Autophagy is a fundamental process for the degradation and recycling of the cell’s own constituents. Auto means “self” and fagi phagein comes from the word meaning “eat”, in Greek. Autophagy, therefore, means “self-eating”.

The concept was coined in the 1960s when it was observed that parts of the cell contents are enclosed by membranes to form so-called vesicles.

What does it do?

A vesicle is a small fluid bladder, which among other things is good to keep out water. In the vesicles, cells conduct chemical processes, but other parts of the cells are affected by these processes.

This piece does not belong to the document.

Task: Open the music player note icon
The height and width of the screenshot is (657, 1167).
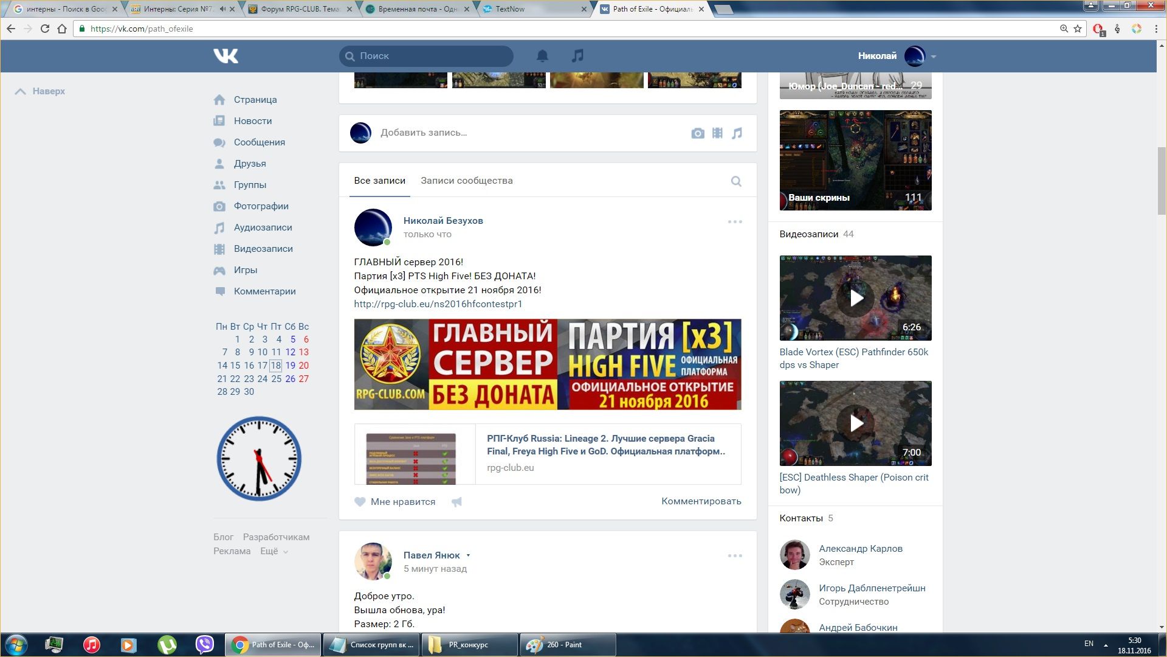Action: pos(577,56)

The vesicles become a kind sanitation system that collects unused proteins and other damaged components of the cell and then melts together with the cell’s lysosome. Lysosome is a constituent of the cell which has a low pH, and this is broken down as sugar for the cell to be able to absorb the energy.

But the lysosome thus also functions as the cell’s waste disposal station and breaks down superfluous or damaged parts of the cell interior that can be converted to energy.

This year’s Nobel Laureates in Physiology or Medicine, Yoshinori Oshumi, managed through a series of experiments on yeast cells during the early 1990s, to identify genes that are important for autophagy.

Cancer

Experimental studies have found that when autophagy is defective, for example, if nerve cells do not function properly. embryos do not develop normally, there are also strong links to cancer.

In the early stages, the function can have a protective effect as it kills cells that are malfunctioning, but in later stages, it can instead inadvertently help cancer cells to survive by changes to activate autophagy in order to recycle ATP and maintain the survival of the cancerous cells avoiding activation of programmed cell death.

Diet and exercise

Autophagy has become relevant in recent years due to much talk about the positive health effects from fasting-induced metabolic cellular repair – as popularised by such diets as the 5/2 diet first introduced to the wide public in a BBC documentary. Although research does confirm that autophagy is required for the lifespan-prolonging effects of caloric restriction or fasting – it isn’t necessarily safe for everyone.

Since Autophagy is essential for basal homeostasis; it is also extremely important in maintaining muscle homeostasis during physical exercise.